# start of DOCUMENT EXTRACT

This article is the third in the series, where we’ll do some preparatory work and actually get a real Linux system running.
In the previous chapters, we have managed to run arbitrary code in 64-bit mode. The goal of this chapter is to get a real Linux Kernel up and running.
Some might wonder, Linux can also be started in real mode, so why do we need to go through all this trouble? It’s because under normal circumstances, Linux relies on a bootloader to perform the mode switch and kernel code loading, whereas our VMM can handle this step more efficiently. After we switch modes, we just need to ensure that the kernel code and initrd are loaded into the corresponding page table entries in memory, then we can directly jump-start the vcpu.
Environment Preparation
Since we only aim to start Linux and not a full-blown Linux with a hard disk, we just need to prepare:
Kernel file: You can compile it yourself, or download a pre-compiled and optimized file from the address provided by firecracker.
initrd image: (This is not actually a disk image, it just carries the old name) You can package it yourself, or use a script to create one.
Here is a simple guide I wrote while trying out Rust for Linux, which includes kernel compilation, manual initrd building, and booting. It can serve as a reference. However, building the Kernel and initrd is not our current focus. To ensure we are not sidetracked by these issues, we’ll just use ready-made ones.
initrd.img: Build according to https://github.com/marcov/firecracker-initrd.git (Note: this is somewhat outdated, it may prompt that the root user’s password is too simple, just modify it manually)
We place both vmlinux.bin and initrd.img files under /tmp/mini-kvm.
IRQ and PIT Creation
PIC and APIC
In addition to the CPU and memory, another important part of a computer is I/O devices. There are two ways to determine if a device has data: either the CPU polls, which can be costly when done frequently, and incur latency when done too infrequently, or the device notifies the CPU when the data is ready, through what is known as an interrupt. At the end of each instruction cycle, the CPU checks the interrupt flag IF to see if it’s set, and if so, it jumps to the corresponding interrupt handler.
External devices come in all shapes and sizes, so it’s not feasible for the CPU to have corresponding pins to receive interrupts for each type of device. Therefore, a dispatcher role played by hardware is needed to assist. IBM designed the 8259A interrupt controller with 8 signal lines, working in programmable form, allowing dynamic registration of pins and priorities, interrupt masking, and more. To support more peripherals, multiple 8259As are often cascaded to work together. This type of programmable interrupt controller is known as PIC (Programmable Interrupt Controller).
In the era of multiple CPUs, Intel proposed APIC (Advanced Programmable Interrupt Controller) technology. APIC consists of two parts: one is LAPIC (Local APIC), which exists in each CPU (now there’s one in each logical core); the other is IOAPIC, which might be singular or plural, connecting to external devices. Both are interconnected via the APIC Bus. External devices broadcast interrupts to LAPIC via IOAPIC, and LAPIC decides whether to handle them.

# end of DOCUMENT EXTRACT
# start of SOURCE EXCERPT

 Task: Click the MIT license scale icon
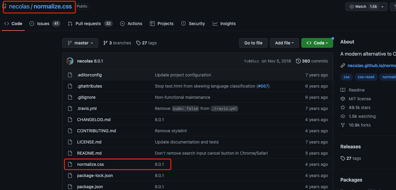pyautogui.click(x=343, y=99)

# end of SOURCE EXCERPT

Rewrite everything in the Linux boot article from "Environment Preparation" down to "use ready-made ones.", renaming "initrd" to "initramfs" at each occurrence. The listing is separate from the Linux boot article.

SOLUTION FOR THIS EXERCISE —
Environment Preparation
Since we only aim to start Linux and not a full-blown Linux with a hard disk, we just need to prepare:
Kernel file: You can compile it yourself, or download a pre-compiled and optimized file from the address provided by firecracker.
initramfs image: (This is not actually a disk image, it just carries the old name) You can package it yourself, or use a script to create one.
Here is a simple guide I wrote while trying out Rust for Linux, which includes kernel compilation, manual initramfs building, and booting. It can serve as a reference. However, building the Kernel and initramfs is not our current focus. To ensure we are not sidetracked by these issues, we’ll just use ready-made ones.